Not in my opinion; he wrote a great deal of music and a lot of it is at the same standard as Aranjuez, in my ever so humble opinion. It is true though that for some reason, none of it became as a well known. It's a shame, really.


----------



## pokeefe0001 (Jan 15, 2017)

brianvds said:


> Not in my opinion; he wrote a great deal of music and a lot of it is at the same standard as Aranjuez, in my ever so humble opinion. It is true though that for some reason, none of it became as a well known. It's a shame, really.
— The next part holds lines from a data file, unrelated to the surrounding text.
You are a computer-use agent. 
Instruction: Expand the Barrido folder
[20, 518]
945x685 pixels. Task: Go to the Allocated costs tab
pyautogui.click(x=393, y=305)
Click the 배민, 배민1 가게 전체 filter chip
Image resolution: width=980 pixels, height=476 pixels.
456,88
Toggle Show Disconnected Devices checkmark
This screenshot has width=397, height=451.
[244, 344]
Actually, Fantasía para un gentilhombre gets some air time.


----------



## Triplets (Sep 4, 2014)

Holst is the ultimate one hit wonder for me. Why he felt he needed to change stylistically after The Planets will always perplex me.


----------



## EchoEcho (Jan 31, 2016)

Felicien David - Le Desert.









As with all one hit wonders, there are a few more works if you dig deeper.


----------



## EchoEcho (Jan 31, 2016)

silentio said:


> ...Canteloube's Chants d'Auvergne...


IMHO, Canteloube's best work is on this album: Suite "Dans la montagne"









Oh how I would love to find more such works from Canteloube!


----------



## R3PL4Y (Jan 21, 2016)

Beethoven: Symphony no 5
I heard that this composer may have written some other music, but I wouldn't know any of it.


----------



## silentio (Nov 10, 2014)

EchoEcho said:


> IMHO, Canteloube's best work is on this album: Suite "Dans la Montagne"
> 
> View attachment 100950
> 
> ...


Yes, such a shame he didn't compose more.
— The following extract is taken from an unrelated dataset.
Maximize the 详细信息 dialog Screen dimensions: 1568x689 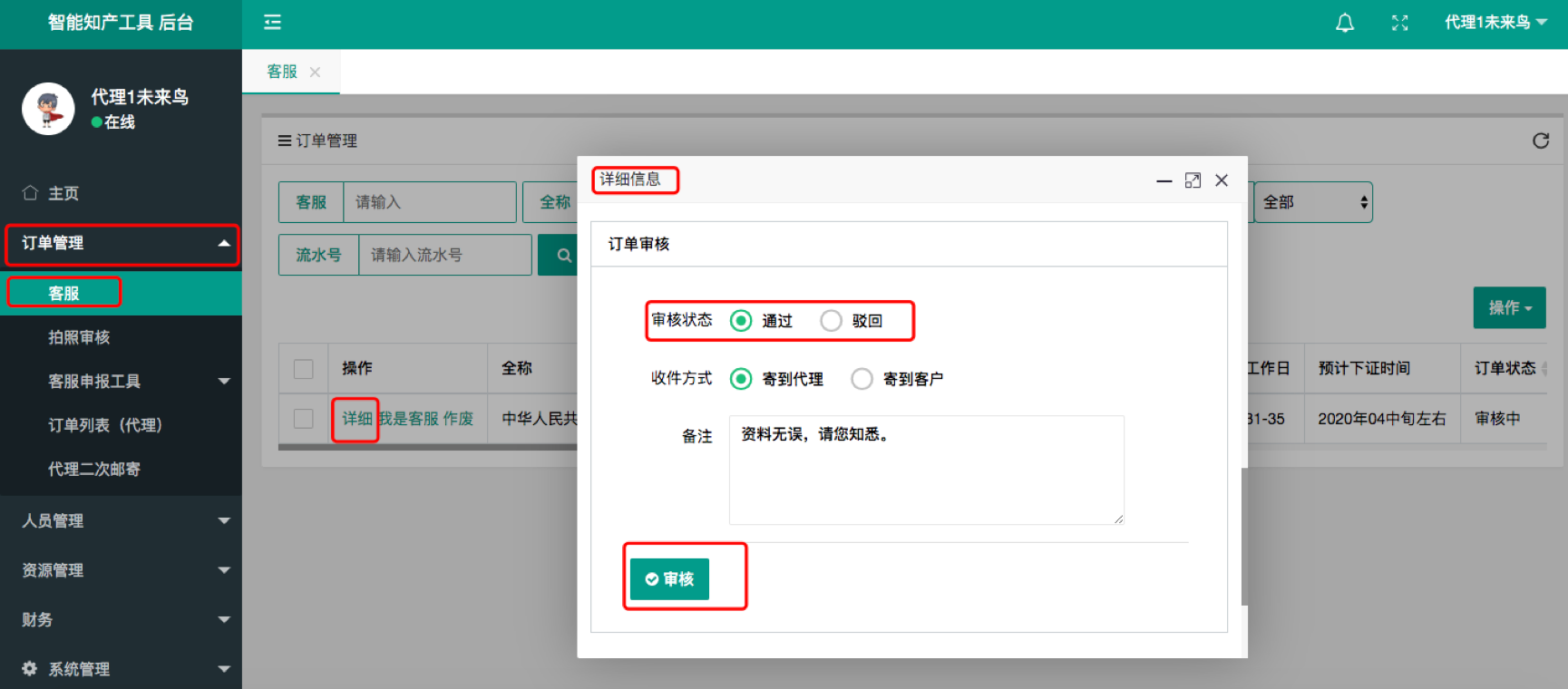click(x=1193, y=180)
Another favorite one-hit wonder of mine is *Maria Theresia von Paradis*' Sicilienne. von Paradis is an acquaintance of Mozart, Haydn, and Salieri.


----------



## brianvds (May 1, 2013)

pokeefe0001 said:


> Actually, Fantasía para un gentilhombre gets some air time.
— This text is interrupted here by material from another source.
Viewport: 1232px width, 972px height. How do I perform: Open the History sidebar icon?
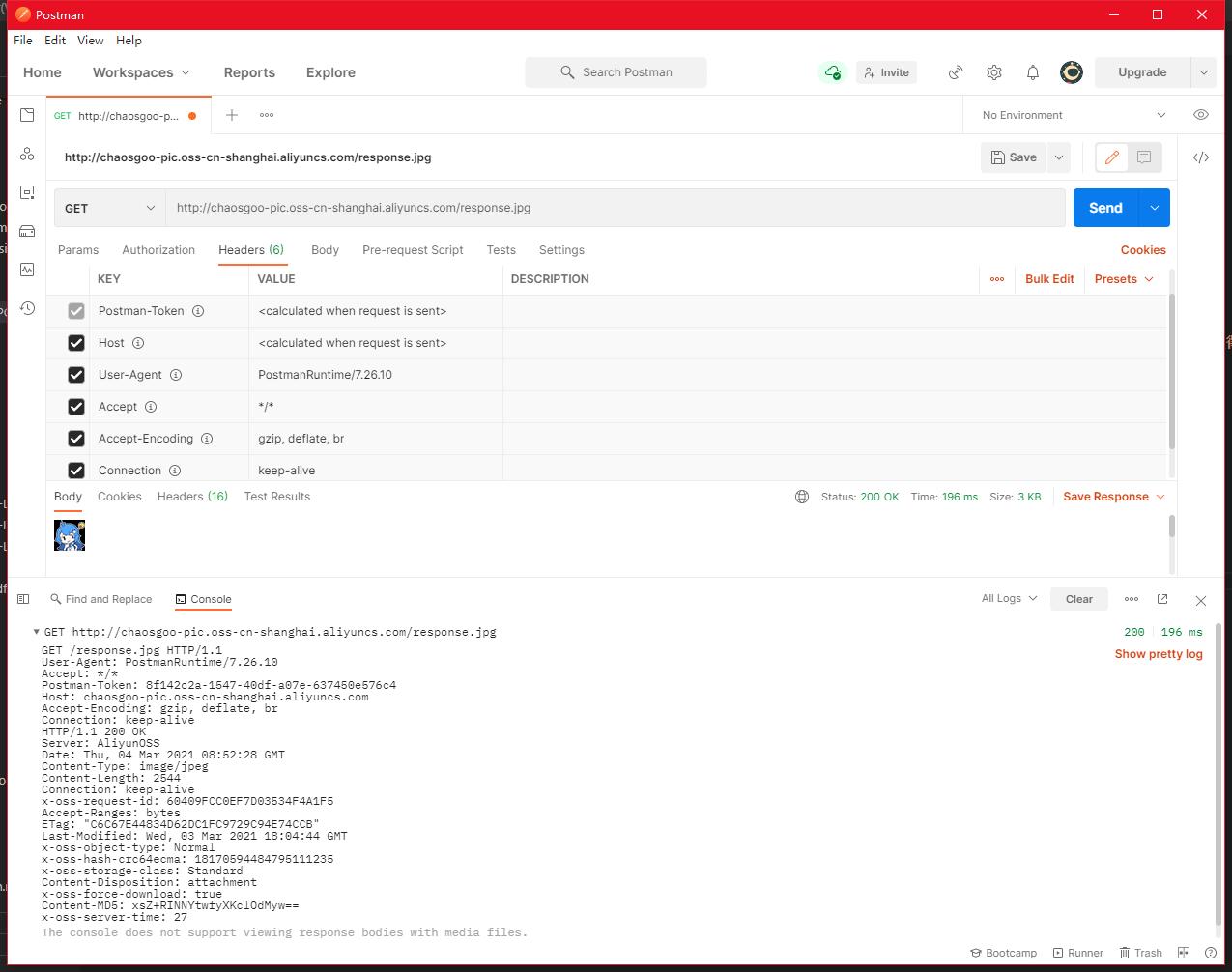pyautogui.click(x=27, y=308)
It does. But his other concertos and works for solo guitar also deserve to be heard more.


----------



## Bulldog (Nov 21, 2013)

Triplets said:


> Holst is the ultimate one hit wonder for me. Why he felt he needed to change stylistically after The Planets will always perplex me.


Holst was maturing and evolving as a composer; that's a good thing.


----------



## Jacck (Dec 24, 2017)

I enjoy some of Holst's music other than the Planets as well, for example Ode to Death.


----------



## cougarjuno (Jul 1, 2012)

I would not consider Holst a one-hit wonder. If the criteria is for other music that is not performed, or played on classical-music stations then sadly he comes close (although I routinely hear his St. Paul's Suite). But by that criteria several if not many of the composers posters on this site consider great would also make that list as orchestras have their own agendas that dictate what is performed.

If the criteria is the amount of recordings of different compositions, then that would be a fairer way to judge a one-hit wonder.

But probably it lies somewhere in-between, when the amount of recordings and performances, etc so outnumbers anything else the composer does, the public feels, unjustly perhaps, that he or she is a one-hit wonder. Rimsky-Korsakov might then be considered a one-hit wonder as well as Bizet. 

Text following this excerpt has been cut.